2002-02-24 Thread Matthew Emmerton

> "Matthew Emmerton" wrote:
>
> | From: "Greg Black" <[EMAIL PROTECTED]>
> | To: <[EMAIL PROTECTED]>
> | Sent: Friday, February 22, 2002 10:39 PM
> | Subject: ppp -nat fails with adsl, but ok with modem
> |
> | > I've had ppp -nat working just fine over a normal modem link,
> | > but it is not working at all well on my ADSL link to the same
> | > provider.
> | >
> | > To quantify "not working at all well", although I can ping and
> | > traceroute ok from the hosts on my LAN, HTTP and FTP traffic is
> | > so slow and bursty as to be useless.  Clicking on a link with
> | > Netscape will see short bursts of data with long periods (of a
> | > minute or more) where it says "stalled".
> | >
> | > Clicking on <http://www.freebsd.org/gnome/newsflash.html> from
> | > my gateway host gets the page in an eye-blink, but on the NAT
> | > hosts, it will take 40 seconds to load the top banner and the
> | > "FreeBSD GNOME News Flash" heading, then another delay of 40 or
> | > so seconds before the rest of the page will be displayed.  Even
> | > then, Netscape thinks it has stalled and keeps waiting for the
> | > last bit of data.
> | >
> | > With FTP, a small transfer (e.g., a directory listing of / on
> | > ftp.freebsd.org) will complete normally; but something slightly
> | > larger (e.g., a listing of /pub/FreeBSD on the same server),
> | > will produce:
> | >
> | > ftp> cd /pub/FreeBSD
> | > 250 CWD command successful.
> | > ftp> dir
> | > 200 PORT command successful.
> | > 150 Opening ASCII mode data connection for '/bin/ls'.

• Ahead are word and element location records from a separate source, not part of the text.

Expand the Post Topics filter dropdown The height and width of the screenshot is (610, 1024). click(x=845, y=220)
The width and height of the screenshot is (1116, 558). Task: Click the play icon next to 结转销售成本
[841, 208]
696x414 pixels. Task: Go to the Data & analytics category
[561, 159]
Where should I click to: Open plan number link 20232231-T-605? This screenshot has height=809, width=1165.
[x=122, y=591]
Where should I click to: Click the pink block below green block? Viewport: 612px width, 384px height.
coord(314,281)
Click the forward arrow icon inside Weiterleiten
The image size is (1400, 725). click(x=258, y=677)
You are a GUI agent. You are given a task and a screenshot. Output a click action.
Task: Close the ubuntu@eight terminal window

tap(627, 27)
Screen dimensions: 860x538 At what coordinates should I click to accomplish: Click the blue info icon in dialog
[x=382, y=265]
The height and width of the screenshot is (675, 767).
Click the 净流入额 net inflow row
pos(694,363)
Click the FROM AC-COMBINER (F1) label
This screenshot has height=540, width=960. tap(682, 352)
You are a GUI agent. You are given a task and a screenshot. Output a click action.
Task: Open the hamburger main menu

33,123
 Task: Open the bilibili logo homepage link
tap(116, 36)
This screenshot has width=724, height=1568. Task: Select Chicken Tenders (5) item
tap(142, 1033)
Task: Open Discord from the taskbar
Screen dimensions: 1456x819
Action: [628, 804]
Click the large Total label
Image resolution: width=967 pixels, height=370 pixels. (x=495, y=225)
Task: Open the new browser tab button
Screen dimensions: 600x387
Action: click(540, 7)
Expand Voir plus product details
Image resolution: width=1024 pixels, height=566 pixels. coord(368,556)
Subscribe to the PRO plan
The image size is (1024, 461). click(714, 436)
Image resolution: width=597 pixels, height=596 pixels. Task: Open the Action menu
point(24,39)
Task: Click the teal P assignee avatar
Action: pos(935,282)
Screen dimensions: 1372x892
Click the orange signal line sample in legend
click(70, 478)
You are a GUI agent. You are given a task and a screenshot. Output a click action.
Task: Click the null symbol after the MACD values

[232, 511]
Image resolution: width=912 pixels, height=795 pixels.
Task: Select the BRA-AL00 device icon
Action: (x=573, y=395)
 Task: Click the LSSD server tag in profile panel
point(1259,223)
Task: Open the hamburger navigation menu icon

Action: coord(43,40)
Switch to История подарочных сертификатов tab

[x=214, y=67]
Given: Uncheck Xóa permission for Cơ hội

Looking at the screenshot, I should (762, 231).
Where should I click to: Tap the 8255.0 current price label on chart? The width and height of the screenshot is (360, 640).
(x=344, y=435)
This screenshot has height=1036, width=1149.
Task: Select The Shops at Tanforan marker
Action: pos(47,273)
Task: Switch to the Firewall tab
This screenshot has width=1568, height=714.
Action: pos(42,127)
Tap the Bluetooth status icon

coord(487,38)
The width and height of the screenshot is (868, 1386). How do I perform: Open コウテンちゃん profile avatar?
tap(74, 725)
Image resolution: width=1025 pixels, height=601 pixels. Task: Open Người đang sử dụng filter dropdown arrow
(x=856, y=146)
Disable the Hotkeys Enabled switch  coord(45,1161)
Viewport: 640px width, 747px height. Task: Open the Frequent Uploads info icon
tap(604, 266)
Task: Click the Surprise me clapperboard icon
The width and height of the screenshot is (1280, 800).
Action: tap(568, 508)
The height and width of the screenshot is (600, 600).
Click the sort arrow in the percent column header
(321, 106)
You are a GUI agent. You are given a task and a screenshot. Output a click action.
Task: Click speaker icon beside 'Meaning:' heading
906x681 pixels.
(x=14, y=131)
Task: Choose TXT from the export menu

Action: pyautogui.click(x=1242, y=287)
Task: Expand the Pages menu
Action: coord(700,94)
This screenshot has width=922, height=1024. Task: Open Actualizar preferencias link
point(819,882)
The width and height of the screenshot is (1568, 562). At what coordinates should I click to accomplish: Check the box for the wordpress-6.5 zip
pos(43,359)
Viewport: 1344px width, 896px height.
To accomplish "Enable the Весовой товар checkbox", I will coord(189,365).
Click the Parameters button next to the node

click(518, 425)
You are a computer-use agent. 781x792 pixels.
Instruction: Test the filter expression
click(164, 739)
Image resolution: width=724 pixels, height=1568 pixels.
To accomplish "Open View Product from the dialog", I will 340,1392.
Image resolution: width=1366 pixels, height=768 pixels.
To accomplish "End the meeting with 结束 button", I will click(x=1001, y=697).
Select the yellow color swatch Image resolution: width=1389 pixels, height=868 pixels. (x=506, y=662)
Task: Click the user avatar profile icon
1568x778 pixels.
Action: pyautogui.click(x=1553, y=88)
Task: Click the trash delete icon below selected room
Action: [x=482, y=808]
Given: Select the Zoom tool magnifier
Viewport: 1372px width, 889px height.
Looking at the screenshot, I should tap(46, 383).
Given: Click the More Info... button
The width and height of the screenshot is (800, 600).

> | > ftp: netin: Connection reset by peer
> | > 226 Transfer complete.
> | > ftp> quit
> | > 421 Timeout (60 seconds): closing control connection.
> | >
> | > If I do the same things from the host that is connected to the
> | > modem(s), everything works fine, for both types of connections.
> | >
> | > I'm finding this very frustrating, and I'm wondering if there's
> | > something weird about PPPoE with the ADSL link that needs some
> | > special magic in order for things to work properly.
> | >
> | > If anybody can point me at the truth, I'd be most grateful.
> | >
> | > Alternatively, if anybody can suggest steps I could take to
> | > identify the nature of the problem, that would also be most
> | > welcome.
> | >
> | > Greg Black
> | >
> | > To Unsubscribe: send mail to [EMAIL PROTECTED]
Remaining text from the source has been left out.